Stated exercise: Repeat every one of the entries below verbatim, line for line, in the order they appear.

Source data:
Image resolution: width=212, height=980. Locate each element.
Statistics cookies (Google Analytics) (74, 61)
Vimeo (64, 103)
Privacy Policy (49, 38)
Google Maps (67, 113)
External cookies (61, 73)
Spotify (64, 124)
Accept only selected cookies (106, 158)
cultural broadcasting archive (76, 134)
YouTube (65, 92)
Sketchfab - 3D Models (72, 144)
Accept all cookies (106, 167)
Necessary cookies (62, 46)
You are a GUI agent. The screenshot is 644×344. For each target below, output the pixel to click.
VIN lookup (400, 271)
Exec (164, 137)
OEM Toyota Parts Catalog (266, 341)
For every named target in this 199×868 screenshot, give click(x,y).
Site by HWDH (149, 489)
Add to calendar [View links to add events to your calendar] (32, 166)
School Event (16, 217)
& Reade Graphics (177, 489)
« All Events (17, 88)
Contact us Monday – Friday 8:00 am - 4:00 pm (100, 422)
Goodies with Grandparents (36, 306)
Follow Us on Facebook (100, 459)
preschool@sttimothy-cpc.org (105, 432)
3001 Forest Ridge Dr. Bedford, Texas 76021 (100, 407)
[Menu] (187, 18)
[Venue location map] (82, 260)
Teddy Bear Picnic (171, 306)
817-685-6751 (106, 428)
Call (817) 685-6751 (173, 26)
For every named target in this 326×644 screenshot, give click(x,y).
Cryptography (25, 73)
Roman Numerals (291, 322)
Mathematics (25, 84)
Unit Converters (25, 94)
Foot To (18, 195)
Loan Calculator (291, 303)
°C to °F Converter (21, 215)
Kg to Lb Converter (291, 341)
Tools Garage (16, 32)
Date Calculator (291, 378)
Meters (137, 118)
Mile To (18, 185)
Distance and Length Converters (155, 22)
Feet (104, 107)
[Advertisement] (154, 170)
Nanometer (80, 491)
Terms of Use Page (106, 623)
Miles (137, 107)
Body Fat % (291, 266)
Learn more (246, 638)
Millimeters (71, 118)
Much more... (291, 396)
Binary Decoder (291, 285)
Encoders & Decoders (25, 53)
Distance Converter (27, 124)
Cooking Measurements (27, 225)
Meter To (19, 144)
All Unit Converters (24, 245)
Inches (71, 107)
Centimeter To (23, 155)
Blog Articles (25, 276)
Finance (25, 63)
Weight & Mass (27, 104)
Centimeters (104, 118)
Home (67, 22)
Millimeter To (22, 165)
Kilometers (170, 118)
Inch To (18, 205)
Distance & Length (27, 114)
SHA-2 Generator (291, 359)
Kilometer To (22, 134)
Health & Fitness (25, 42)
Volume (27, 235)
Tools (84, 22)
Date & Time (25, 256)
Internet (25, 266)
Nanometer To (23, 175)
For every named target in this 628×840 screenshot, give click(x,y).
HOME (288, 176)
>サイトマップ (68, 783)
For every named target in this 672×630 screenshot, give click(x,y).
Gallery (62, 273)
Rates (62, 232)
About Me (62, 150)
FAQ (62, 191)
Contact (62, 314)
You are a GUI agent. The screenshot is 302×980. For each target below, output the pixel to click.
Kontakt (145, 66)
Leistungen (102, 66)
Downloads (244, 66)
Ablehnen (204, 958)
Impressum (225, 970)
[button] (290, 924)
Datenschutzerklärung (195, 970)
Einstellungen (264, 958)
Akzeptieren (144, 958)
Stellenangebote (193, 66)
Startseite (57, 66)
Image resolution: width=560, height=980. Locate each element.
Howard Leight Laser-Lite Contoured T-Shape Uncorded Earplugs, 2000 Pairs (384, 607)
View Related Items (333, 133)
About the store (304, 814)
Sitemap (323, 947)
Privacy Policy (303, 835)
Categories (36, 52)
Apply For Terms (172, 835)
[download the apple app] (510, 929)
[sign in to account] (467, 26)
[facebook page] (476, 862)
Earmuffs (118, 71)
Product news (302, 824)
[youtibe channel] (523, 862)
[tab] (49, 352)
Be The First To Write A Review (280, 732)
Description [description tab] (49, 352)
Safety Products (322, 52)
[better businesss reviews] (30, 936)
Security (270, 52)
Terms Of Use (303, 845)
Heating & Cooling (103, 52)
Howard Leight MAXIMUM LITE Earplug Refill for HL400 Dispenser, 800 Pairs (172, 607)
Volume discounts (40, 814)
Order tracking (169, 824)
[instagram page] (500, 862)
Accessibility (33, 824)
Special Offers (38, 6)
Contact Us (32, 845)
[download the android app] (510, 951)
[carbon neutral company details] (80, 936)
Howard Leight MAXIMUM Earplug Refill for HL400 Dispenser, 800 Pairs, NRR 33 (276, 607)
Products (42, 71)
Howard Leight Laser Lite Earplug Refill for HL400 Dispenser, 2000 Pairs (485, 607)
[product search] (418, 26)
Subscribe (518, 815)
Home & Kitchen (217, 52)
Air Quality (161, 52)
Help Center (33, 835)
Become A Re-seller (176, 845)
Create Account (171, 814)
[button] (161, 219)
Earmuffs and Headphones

The response:
Image resolution: width=212, height=980. Locate each element.
Statistics cookies (Google Analytics) (74, 61)
Vimeo (64, 103)
Privacy Policy (49, 38)
Google Maps (67, 113)
External cookies (61, 73)
Spotify (64, 124)
Accept only selected cookies (106, 158)
cultural broadcasting archive (76, 134)
YouTube (65, 92)
Sketchfab - 3D Models (72, 144)
Accept all cookies (106, 167)
Necessary cookies (62, 46)
You are a GUI agent. The screenshot is 644×344. For each target below, output the pixel to click.
VIN lookup (400, 271)
Exec (164, 137)
OEM Toyota Parts Catalog (266, 341)
For every named target in this 199×868 screenshot, give click(x,y).
Site by HWDH (149, 489)
Add to calendar [View links to add events to your calendar] (32, 166)
School Event (16, 217)
& Reade Graphics (177, 489)
« All Events (17, 88)
Contact us Monday – Friday 8:00 am - 4:00 pm (100, 422)
Goodies with Grandparents (36, 306)
Follow Us on Facebook (100, 459)
preschool@sttimothy-cpc.org (105, 432)
3001 Forest Ridge Dr. Bedford, Texas 76021 (100, 407)
[Menu] (187, 18)
[Venue location map] (82, 260)
Teddy Bear Picnic (171, 306)
817-685-6751 (106, 428)
Call (817) 685-6751 (173, 26)
For every named target in this 326×644 screenshot, give click(x,y).
Cryptography (25, 73)
Roman Numerals (291, 322)
Mathematics (25, 84)
Unit Converters (25, 94)
Foot To (18, 195)
Loan Calculator (291, 303)
°C to °F Converter (21, 215)
Kg to Lb Converter (291, 341)
Tools Garage (16, 32)
Date Calculator (291, 378)
Meters (137, 118)
Mile To (18, 185)
Distance and Length Converters (155, 22)
Feet (104, 107)
[Advertisement] (154, 170)
Nanometer (80, 491)
Terms of Use Page (106, 623)
Miles (137, 107)
Body Fat % (291, 266)
Learn more (246, 638)
Millimeters (71, 118)
Much more... (291, 396)
Binary Decoder (291, 285)
Encoders & Decoders (25, 53)
Distance Converter (27, 124)
Cooking Measurements (27, 225)
Meter To (19, 144)
All Unit Converters (24, 245)
Inches (71, 107)
Centimeter To (23, 155)
Blog Articles (25, 276)
Finance (25, 63)
Weight & Mass (27, 104)
Centimeters (104, 118)
Home (67, 22)
Millimeter To (22, 165)
Kilometers (170, 118)
Inch To (18, 205)
Distance & Length (27, 114)
SHA-2 Generator (291, 359)
Kilometer To (22, 134)
Health & Fitness (25, 42)
Volume (27, 235)
Tools (84, 22)
Date & Time (25, 256)
Internet (25, 266)
Nanometer To (23, 175)
For every named target in this 628×840 screenshot, give click(x,y).
HOME (288, 176)
>サイトマップ (68, 783)
For every named target in this 672×630 screenshot, give click(x,y).
Gallery (62, 273)
Rates (62, 232)
About Me (62, 150)
FAQ (62, 191)
Contact (62, 314)
You are a GUI agent. The screenshot is 302×980. For each target below, output the pixel to click.
Kontakt (145, 66)
Leistungen (102, 66)
Downloads (244, 66)
Ablehnen (204, 958)
Impressum (225, 970)
[button] (290, 924)
Datenschutzerklärung (195, 970)
Einstellungen (264, 958)
Akzeptieren (144, 958)
Stellenangebote (193, 66)
Startseite (57, 66)
Image resolution: width=560, height=980. Locate each element.
Howard Leight Laser-Lite Contoured T-Shape Uncorded Earplugs, 2000 Pairs (384, 607)
View Related Items (333, 133)
About the store (304, 814)
Sitemap (323, 947)
Privacy Policy (303, 835)
Categories (36, 52)
Apply For Terms (172, 835)
[download the apple app] (510, 929)
[sign in to account] (467, 26)
[facebook page] (476, 862)
Earmuffs (118, 71)
Product news (302, 824)
[youtibe channel] (523, 862)
[tab] (49, 352)
Be The First To Write A Review (280, 732)
Description [description tab] (49, 352)
Safety Products (322, 52)
[better businesss reviews] (30, 936)
Security (270, 52)
Terms Of Use (303, 845)
Heating & Cooling (103, 52)
Howard Leight MAXIMUM LITE Earplug Refill for HL400 Dispenser, 800 Pairs (172, 607)
Volume discounts (40, 814)
Order tracking (169, 824)
[instagram page] (500, 862)
Accessibility (33, 824)
Special Offers (38, 6)
Contact Us (32, 845)
[download the android app] (510, 951)
[carbon neutral company details] (80, 936)
Howard Leight MAXIMUM Earplug Refill for HL400 Dispenser, 800 Pairs, NRR 33 (276, 607)
Products (42, 71)
Howard Leight Laser Lite Earplug Refill for HL400 Dispenser, 2000 Pairs (485, 607)
[product search] (418, 26)
Subscribe (518, 815)
Home & Kitchen (217, 52)
Air Quality (161, 52)
Help Center (33, 835)
Become A Re-seller (176, 845)
Create Account (171, 814)
[button] (161, 219)
Earmuffs and Headphones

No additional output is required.